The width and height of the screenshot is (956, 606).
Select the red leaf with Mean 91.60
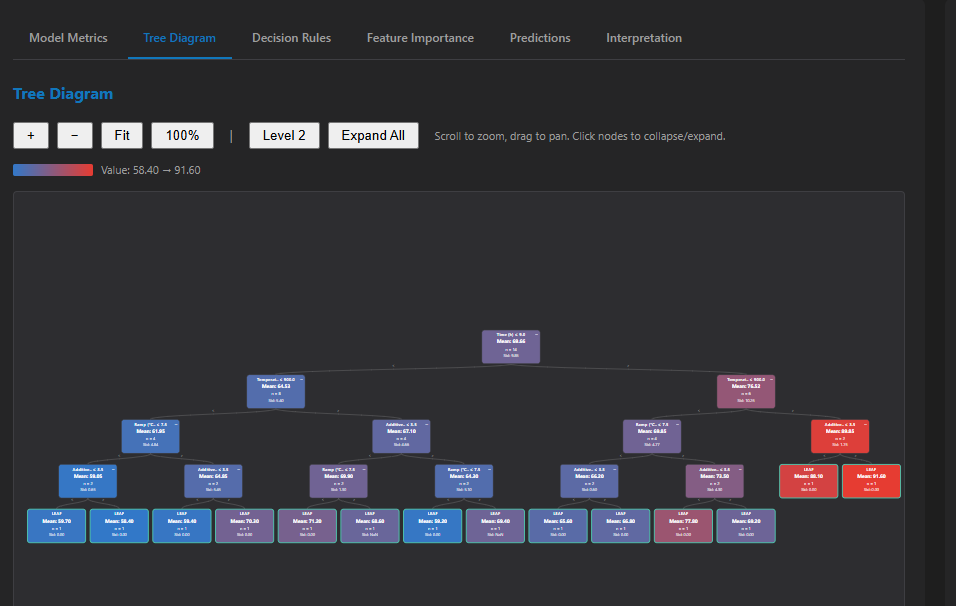point(870,481)
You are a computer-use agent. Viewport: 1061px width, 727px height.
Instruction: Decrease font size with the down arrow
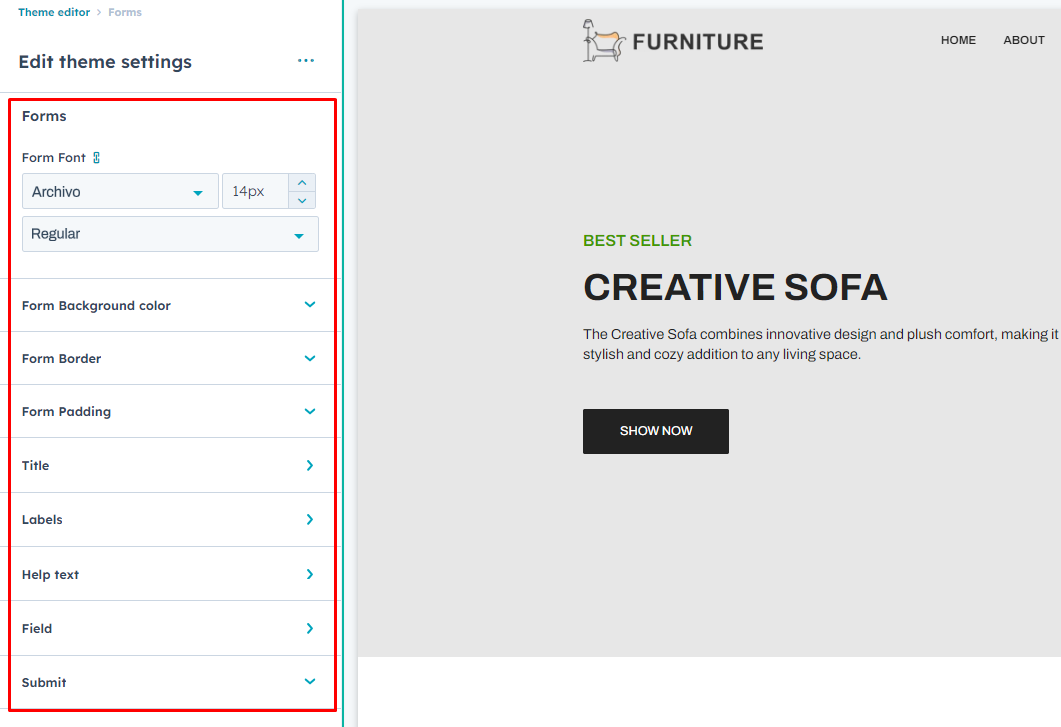pos(302,200)
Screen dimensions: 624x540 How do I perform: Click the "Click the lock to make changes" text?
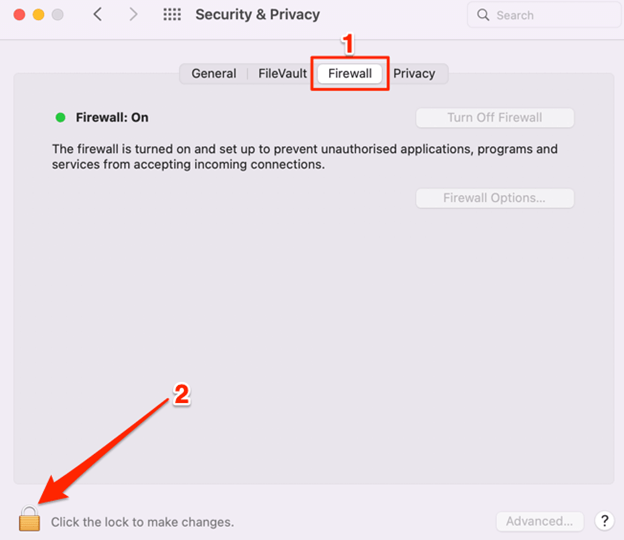click(142, 522)
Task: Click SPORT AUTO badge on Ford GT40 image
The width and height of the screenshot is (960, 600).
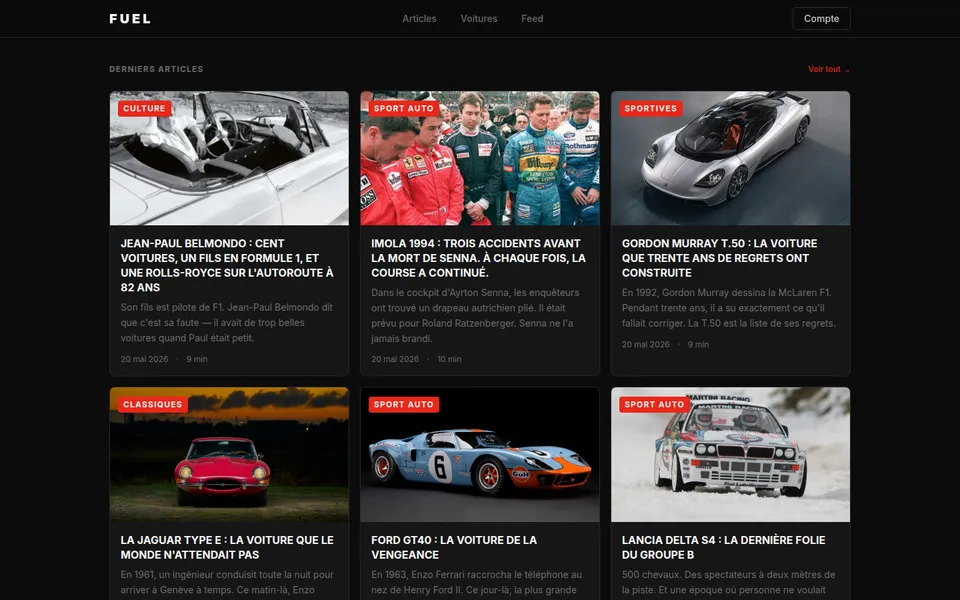Action: pyautogui.click(x=403, y=404)
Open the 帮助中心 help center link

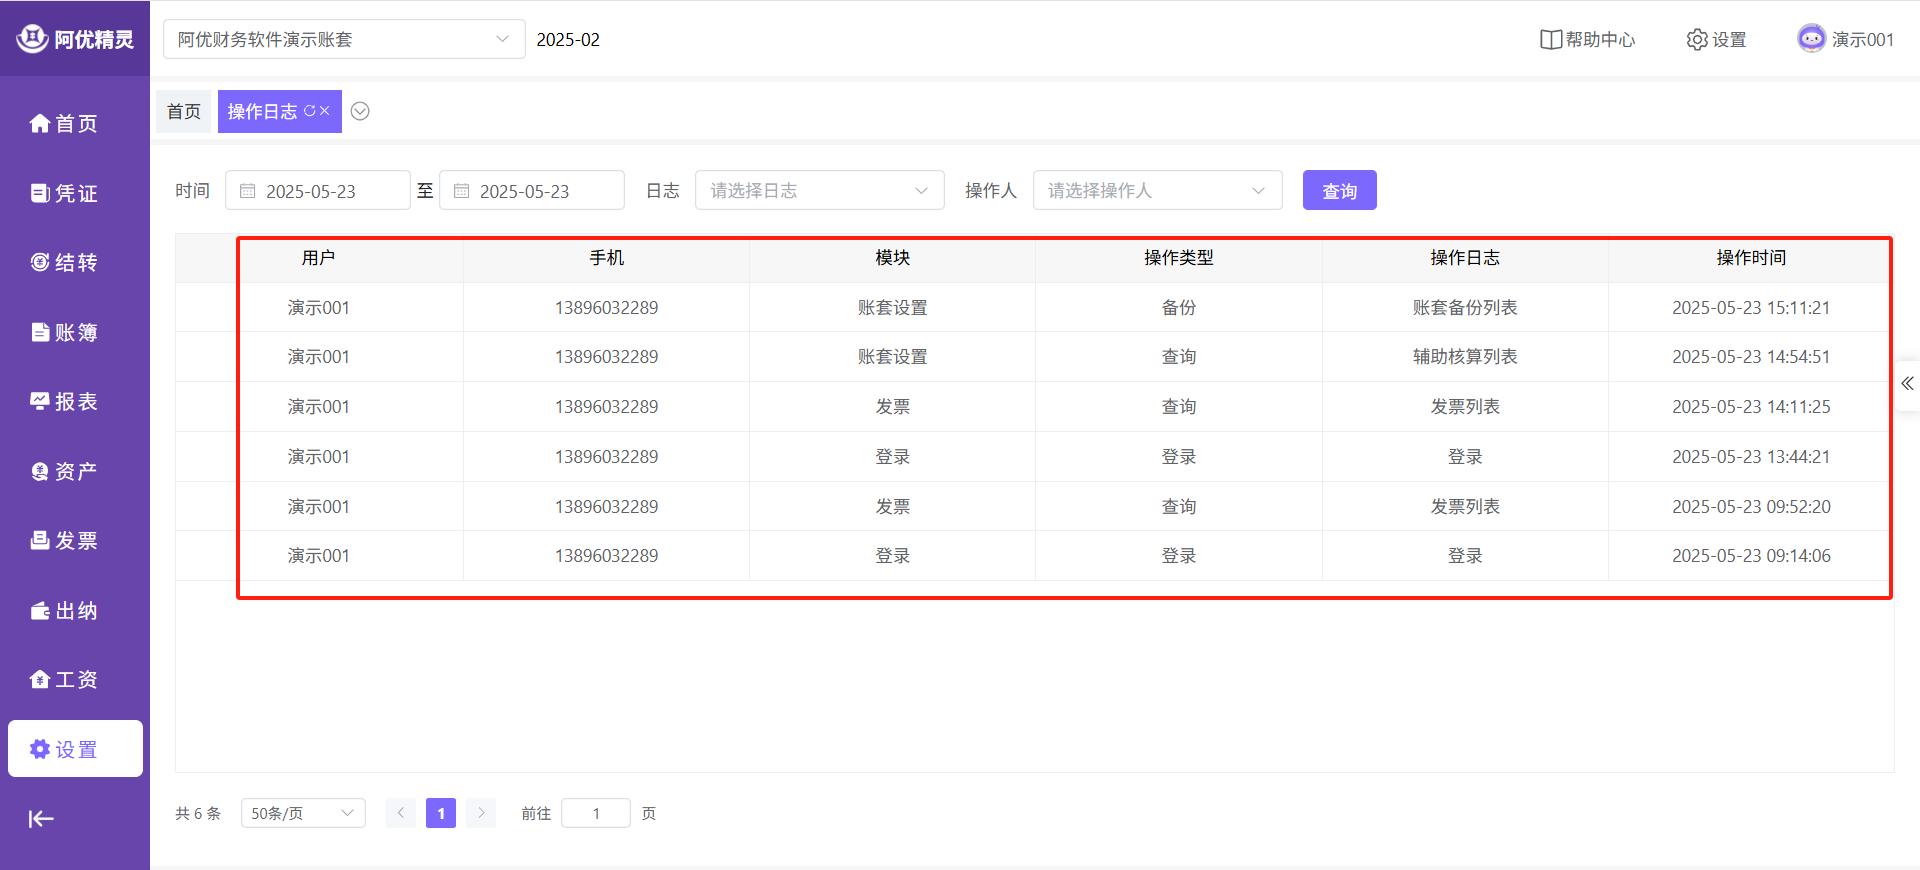pyautogui.click(x=1587, y=39)
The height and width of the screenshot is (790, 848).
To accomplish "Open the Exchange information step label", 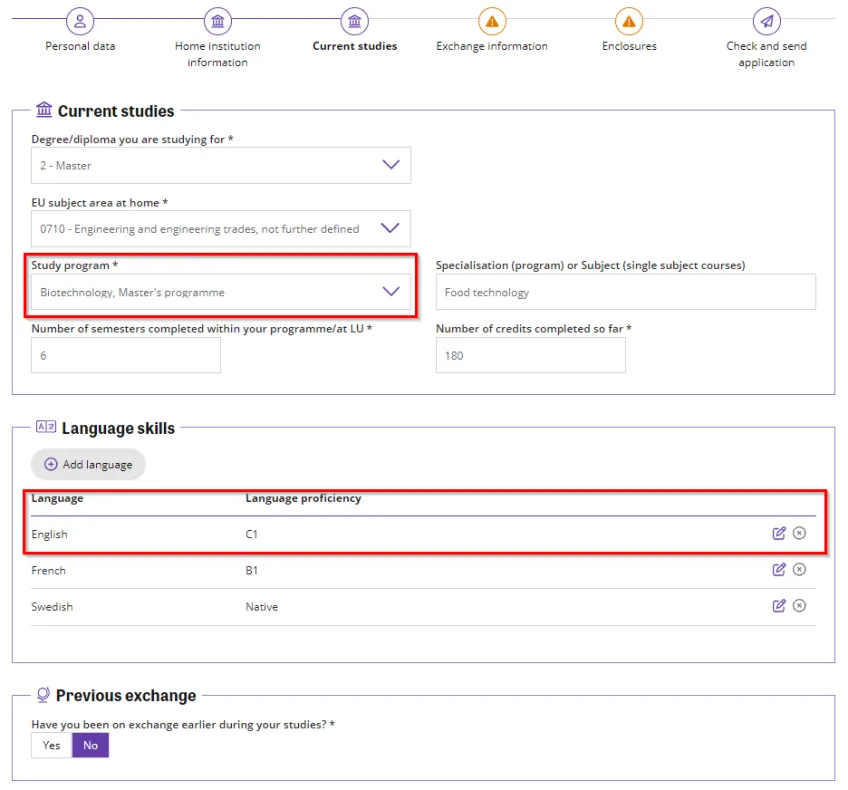I will coord(491,46).
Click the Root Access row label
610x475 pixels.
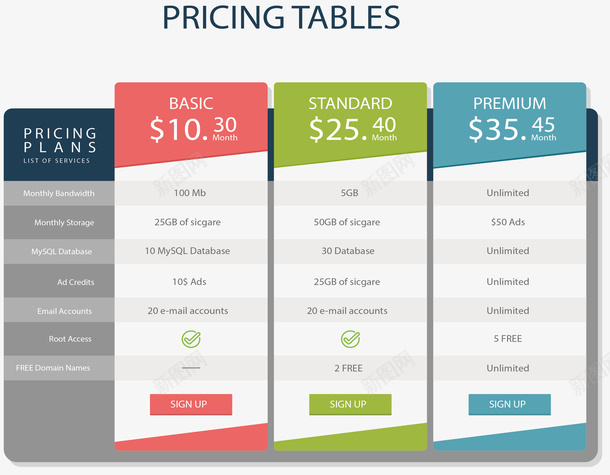pyautogui.click(x=70, y=340)
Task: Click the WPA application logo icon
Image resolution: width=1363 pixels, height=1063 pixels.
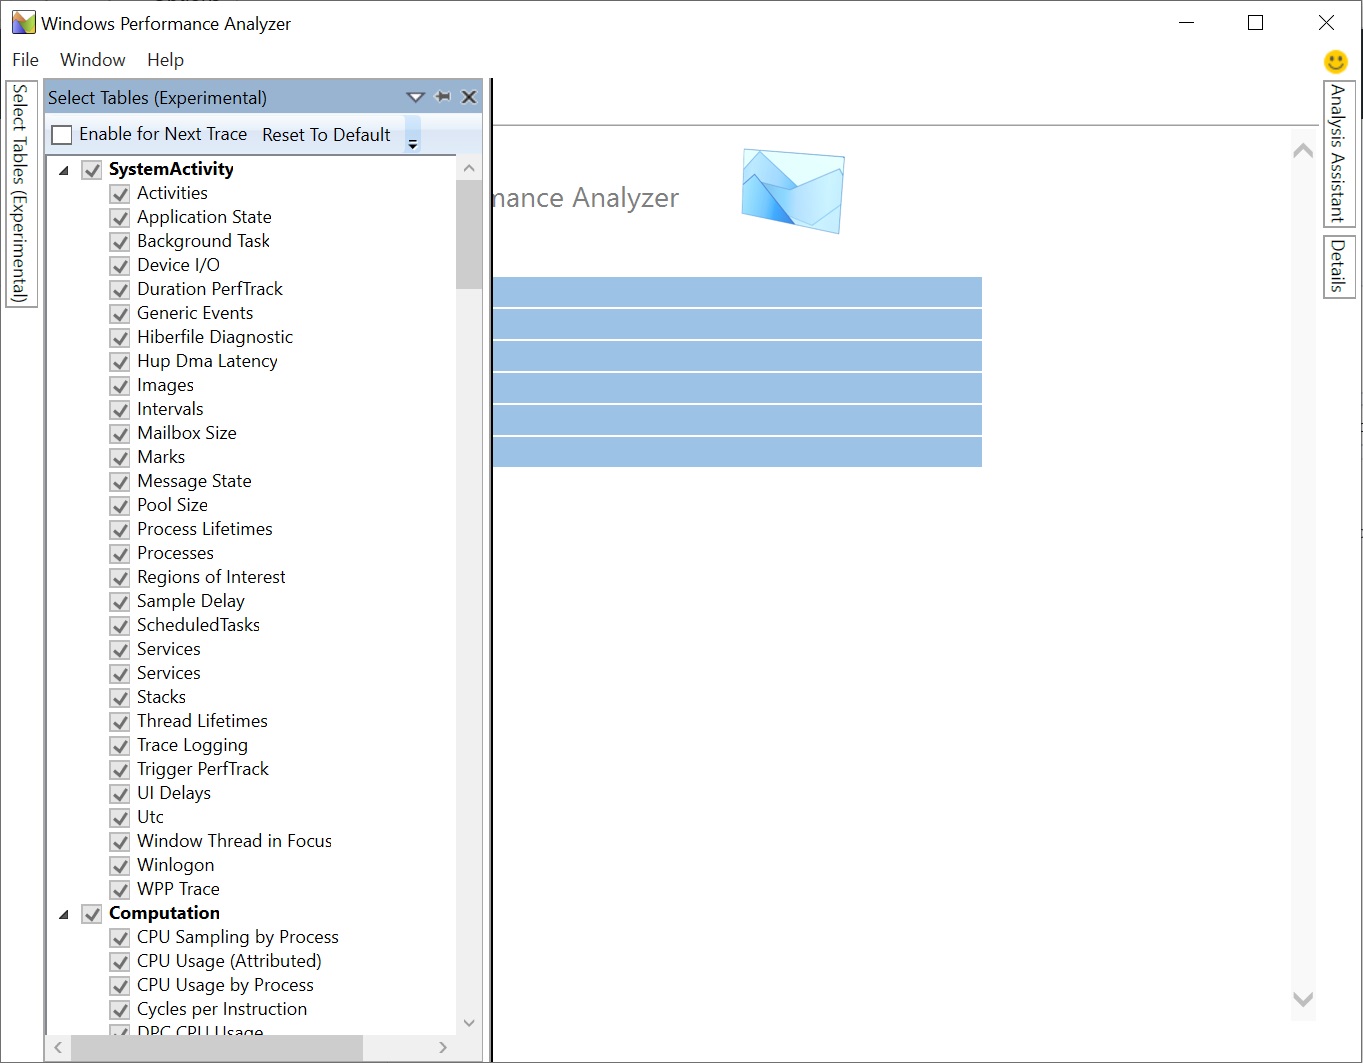Action: click(22, 21)

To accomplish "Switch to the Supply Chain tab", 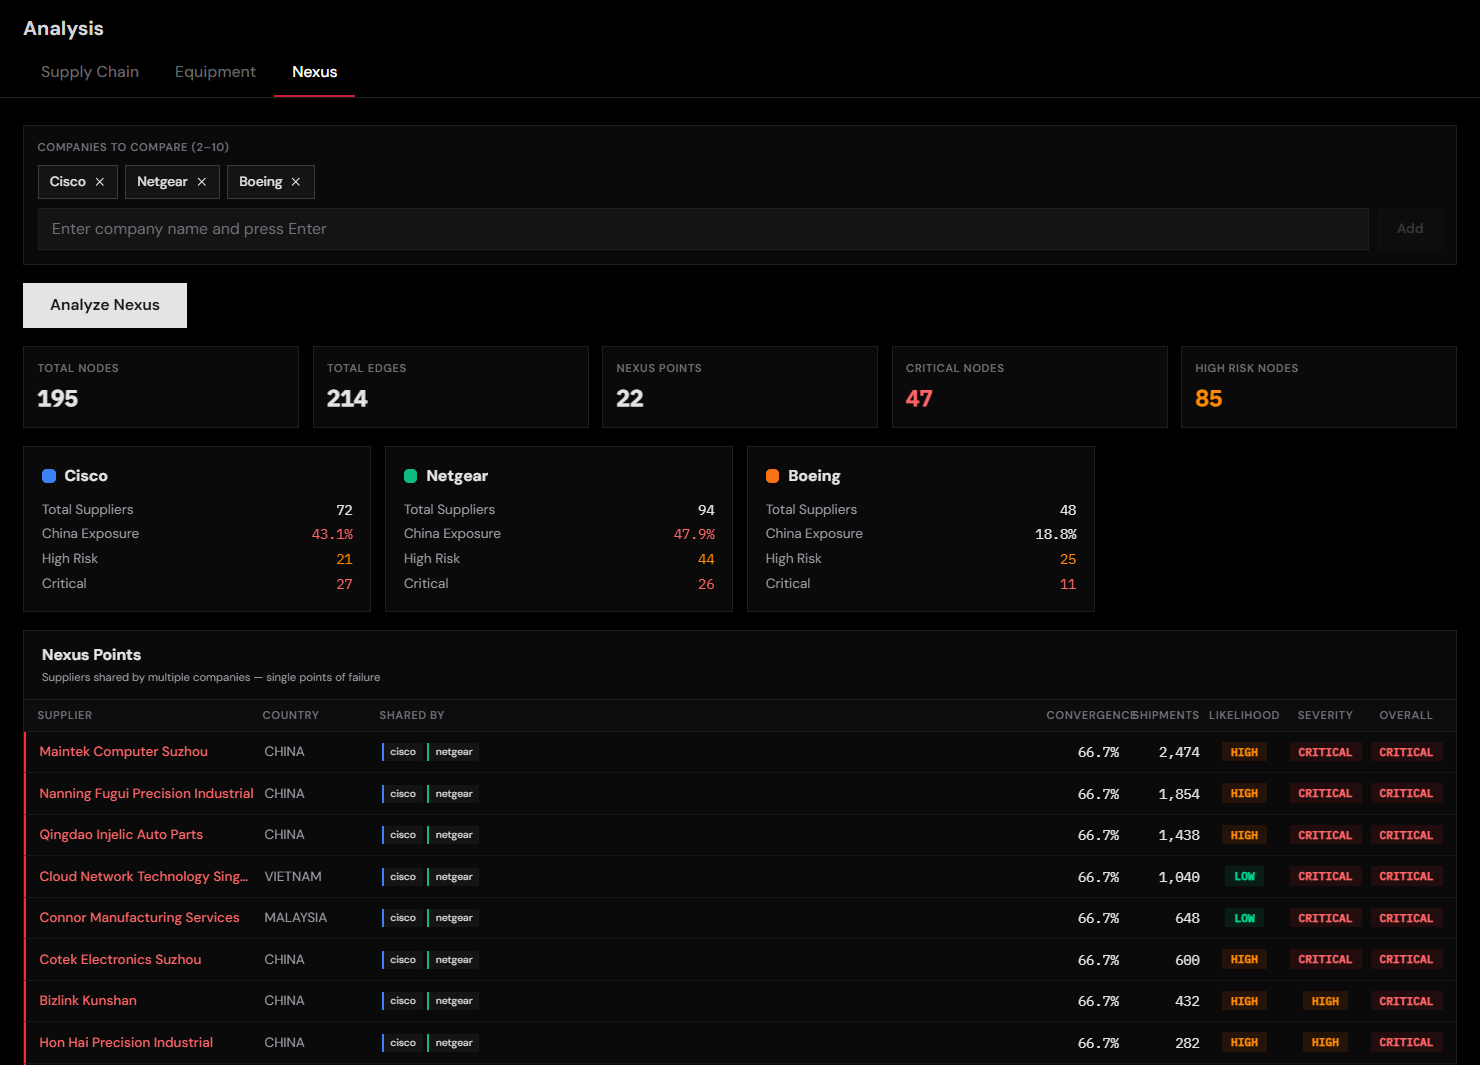I will pyautogui.click(x=90, y=71).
+++
> [PROBLEM]: State how many lines in the entries hold "Task". Nothing should come before or after the number.

> [SOLVED EXERCISE]: 2